Music Treat

Last night I came upon this delightful  anectode, again featuring the unsurpassable Arthur Rubinstein. To give it a title, I am sure we could name it  The Lesson of Life.

A friend of Arthur Rubinstein recalls:

We . . . awaited him in the restaurant. He entered, sat down at the table, ordered drinks in Italian (from the eight languages he speaks he selects one as an ordinary man would a tie), and started to apologize: ‘So sorry to be late. For two hours I have been at my lawyer’s, making a testament, What a nuisance, this business of a testament. One figures, one schemes, one arranges, and in the end—what? It is practically impossible to leave anything for yourself!

Arthur Rubinstein was a Polish-born pianist, considered one of the greatest pianists of all times. He is renowned for his interpretation of Chopin but also for his unique sense of humor!


Arthur Rubinstein and the Lady next door

How often have we interpreted events only to find it wasn’t exactly the way we initially saw it? Have you  often seen a ‘disaster’ only to find out later that it was a blessing in disguise? Experiencing something similar these days I remembered this story…

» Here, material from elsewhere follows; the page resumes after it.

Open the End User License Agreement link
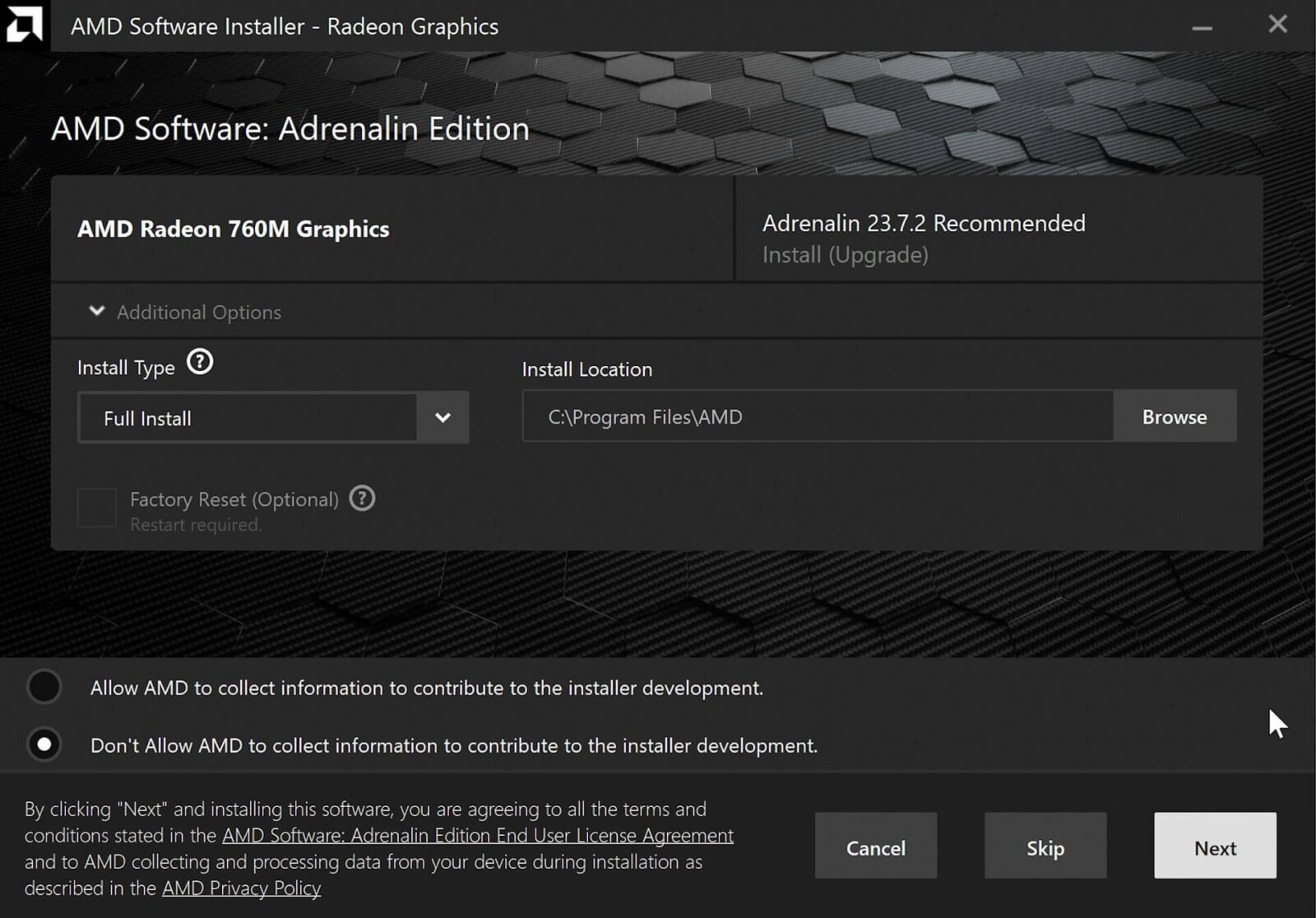Screen dimensions: 1316x918 [x=477, y=836]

A very wealthy woman lived in the penthouse of a very famous hotel in Manhattan. Late one night, after midnight,  she heard somebody playing the piano in the suite next to her.  She came down angrily to the hotel reception screaming  “Someone is playing the PIANO in the suite next door to me! I can’t sleep with all that NOISE going on!”

The Concierge of the hotel apologized and said, “I am so sorry!” But it is the famous pianist Arthur Rubinsteinwho is staying the night in the suite next to you. He must be practicing. I am so sorry. Shall I go upstairs and ask him to stop?”

Hearing this, she  apparently suddenly changed completely. She said, “Thank you. That won’t be necessary.” and went back upstairs to her suite.

Mr. Rubinstein had made a small mistake that evening in his concert at Carnegie Hall that no one but him would notice. But he felt he needed to come back to his suite play the entire concert again from start to finish, this time perfectly.

When the  entered her apartment, she pulled up a chair next to the wall, sat back and joyfully listened to Arthur Rubinstein play. Her heart delighted now that she knew who it was playing next door,  she didn’t miss another note of the entire piano concert and was as happy as she could be for the next three hours!